Terlepas dari kesulitan yang ada dalam mendefinisikannya dengan pasti, neoliberalisme pada awal abad ke-21 biasanya dikaitkan dengan:

Mengusulkan pengurangan pengeluaran publik dan pengurangan Negara, serta campur tangan sesedikit mungkin dari yang terakhir dalam urusan ekonomi, menyerahkan pelaksanaan ekonomi kepada pelaku swasta dan pasar bebas.

Hal ini terkait dengan kebijakan fiskal dan moneter yang membatasi, deregulasi pasar, dan privatisasi perusahaan publik.

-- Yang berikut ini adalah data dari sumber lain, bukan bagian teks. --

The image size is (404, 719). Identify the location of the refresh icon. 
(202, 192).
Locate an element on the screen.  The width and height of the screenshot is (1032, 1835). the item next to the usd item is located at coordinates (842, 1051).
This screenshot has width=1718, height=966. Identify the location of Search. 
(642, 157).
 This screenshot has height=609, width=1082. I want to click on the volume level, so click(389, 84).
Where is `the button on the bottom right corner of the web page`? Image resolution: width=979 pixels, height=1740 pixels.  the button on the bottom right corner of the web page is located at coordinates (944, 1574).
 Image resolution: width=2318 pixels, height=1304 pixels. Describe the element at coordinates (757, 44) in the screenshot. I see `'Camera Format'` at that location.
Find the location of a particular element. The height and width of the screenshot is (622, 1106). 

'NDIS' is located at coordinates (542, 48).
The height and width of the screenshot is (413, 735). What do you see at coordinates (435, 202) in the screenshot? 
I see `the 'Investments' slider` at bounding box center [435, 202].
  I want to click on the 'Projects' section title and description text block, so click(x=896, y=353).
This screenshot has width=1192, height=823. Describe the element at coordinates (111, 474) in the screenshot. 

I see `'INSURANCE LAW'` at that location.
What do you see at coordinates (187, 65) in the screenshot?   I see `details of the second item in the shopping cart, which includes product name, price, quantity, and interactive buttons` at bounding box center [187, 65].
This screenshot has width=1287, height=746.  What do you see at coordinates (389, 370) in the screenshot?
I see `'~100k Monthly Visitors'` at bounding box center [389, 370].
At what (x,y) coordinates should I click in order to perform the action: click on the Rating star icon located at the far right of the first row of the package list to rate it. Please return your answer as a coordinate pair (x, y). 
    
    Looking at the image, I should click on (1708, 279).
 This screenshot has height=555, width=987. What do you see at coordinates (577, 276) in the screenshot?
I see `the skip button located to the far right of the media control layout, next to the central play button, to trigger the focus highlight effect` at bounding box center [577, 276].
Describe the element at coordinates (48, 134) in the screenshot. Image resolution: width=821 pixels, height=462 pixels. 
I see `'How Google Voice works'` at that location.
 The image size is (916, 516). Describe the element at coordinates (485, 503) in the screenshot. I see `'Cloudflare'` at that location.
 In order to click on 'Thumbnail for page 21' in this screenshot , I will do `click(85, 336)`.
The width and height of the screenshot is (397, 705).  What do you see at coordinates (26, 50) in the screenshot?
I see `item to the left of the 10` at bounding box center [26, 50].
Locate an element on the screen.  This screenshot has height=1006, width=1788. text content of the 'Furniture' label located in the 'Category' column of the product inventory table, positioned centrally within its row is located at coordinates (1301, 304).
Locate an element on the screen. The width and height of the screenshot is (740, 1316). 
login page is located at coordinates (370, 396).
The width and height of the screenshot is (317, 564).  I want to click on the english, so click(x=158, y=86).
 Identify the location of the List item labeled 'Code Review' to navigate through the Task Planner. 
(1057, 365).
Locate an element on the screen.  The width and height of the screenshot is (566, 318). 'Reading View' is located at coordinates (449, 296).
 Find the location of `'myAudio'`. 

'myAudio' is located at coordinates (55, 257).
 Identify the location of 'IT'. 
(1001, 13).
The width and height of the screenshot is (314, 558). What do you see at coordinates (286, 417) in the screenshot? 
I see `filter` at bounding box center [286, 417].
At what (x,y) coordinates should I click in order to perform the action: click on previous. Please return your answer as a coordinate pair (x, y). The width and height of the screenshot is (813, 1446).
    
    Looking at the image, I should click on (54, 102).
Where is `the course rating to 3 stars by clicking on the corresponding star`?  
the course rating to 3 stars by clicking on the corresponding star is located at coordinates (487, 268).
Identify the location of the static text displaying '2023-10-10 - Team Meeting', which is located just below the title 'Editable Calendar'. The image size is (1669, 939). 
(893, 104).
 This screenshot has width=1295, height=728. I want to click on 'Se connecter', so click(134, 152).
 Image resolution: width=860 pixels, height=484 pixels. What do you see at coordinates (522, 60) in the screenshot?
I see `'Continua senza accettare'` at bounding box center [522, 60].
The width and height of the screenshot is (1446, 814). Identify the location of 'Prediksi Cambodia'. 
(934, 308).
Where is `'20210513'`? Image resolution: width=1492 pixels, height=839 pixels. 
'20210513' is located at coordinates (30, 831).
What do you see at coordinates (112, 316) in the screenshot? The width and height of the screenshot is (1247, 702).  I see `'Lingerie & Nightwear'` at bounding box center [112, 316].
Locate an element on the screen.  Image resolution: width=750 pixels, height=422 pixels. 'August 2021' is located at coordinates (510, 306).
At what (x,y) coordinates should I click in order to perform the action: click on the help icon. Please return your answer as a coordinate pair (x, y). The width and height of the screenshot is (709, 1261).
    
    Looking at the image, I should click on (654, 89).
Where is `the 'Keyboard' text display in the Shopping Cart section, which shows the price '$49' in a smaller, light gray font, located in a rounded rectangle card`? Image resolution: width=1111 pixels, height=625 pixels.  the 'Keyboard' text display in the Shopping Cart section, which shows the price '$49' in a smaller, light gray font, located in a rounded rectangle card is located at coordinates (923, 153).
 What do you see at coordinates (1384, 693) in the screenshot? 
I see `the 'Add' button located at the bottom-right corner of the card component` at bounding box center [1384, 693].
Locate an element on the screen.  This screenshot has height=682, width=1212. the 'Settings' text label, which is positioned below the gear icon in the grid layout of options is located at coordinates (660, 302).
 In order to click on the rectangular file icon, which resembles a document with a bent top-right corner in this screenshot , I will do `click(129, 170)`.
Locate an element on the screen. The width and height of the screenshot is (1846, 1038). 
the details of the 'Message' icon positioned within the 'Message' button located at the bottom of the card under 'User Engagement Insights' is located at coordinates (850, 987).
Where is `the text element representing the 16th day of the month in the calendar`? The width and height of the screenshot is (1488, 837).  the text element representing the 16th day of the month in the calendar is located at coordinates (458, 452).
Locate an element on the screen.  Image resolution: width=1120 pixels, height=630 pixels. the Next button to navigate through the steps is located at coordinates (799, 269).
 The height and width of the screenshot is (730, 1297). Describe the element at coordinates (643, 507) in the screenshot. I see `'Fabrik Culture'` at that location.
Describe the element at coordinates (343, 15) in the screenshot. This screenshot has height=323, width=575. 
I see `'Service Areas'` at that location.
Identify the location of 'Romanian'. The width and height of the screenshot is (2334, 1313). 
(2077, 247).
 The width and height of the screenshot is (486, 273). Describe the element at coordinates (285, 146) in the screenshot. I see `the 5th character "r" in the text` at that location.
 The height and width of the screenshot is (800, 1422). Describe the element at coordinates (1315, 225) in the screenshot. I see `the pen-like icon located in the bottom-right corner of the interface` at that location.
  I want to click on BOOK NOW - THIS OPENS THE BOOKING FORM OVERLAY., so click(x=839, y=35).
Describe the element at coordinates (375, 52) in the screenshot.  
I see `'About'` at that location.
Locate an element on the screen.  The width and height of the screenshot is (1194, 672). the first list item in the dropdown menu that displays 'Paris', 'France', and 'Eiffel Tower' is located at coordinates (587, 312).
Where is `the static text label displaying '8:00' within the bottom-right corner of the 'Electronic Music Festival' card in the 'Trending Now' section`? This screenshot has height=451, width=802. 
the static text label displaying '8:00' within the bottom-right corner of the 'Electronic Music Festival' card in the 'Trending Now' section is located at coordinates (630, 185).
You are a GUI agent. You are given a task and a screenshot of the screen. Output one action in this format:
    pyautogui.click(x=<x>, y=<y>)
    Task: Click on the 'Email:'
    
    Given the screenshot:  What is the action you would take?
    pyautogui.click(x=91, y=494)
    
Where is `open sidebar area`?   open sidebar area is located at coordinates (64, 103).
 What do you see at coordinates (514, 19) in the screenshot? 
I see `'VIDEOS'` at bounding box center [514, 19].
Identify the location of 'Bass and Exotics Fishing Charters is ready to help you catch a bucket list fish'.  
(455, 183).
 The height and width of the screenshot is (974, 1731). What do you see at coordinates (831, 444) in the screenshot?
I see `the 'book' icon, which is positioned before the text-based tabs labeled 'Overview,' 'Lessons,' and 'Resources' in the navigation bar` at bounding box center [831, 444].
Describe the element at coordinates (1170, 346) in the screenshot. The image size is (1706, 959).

Penerapan kebijakan penghematan sebagai mekanisme pemulihan ekonomi negara-negara berkembang atau negara-negara dalam krisis yang mendalam, yang sering diterjemahkan ke dalam banyak kerusuhan sosial dan peningkatan kemiskinan, sebagai modal dialihkan dari konsumen ke Bisnis.

Ini membela ajaran tertentu dari liberalisme klasik lama, tetapi melalui garis politik yang sangat berbeda, ditentukan oleh banyak ide kemudian.

Musuh ideologisnya adalah sektor progresif dan sosialis.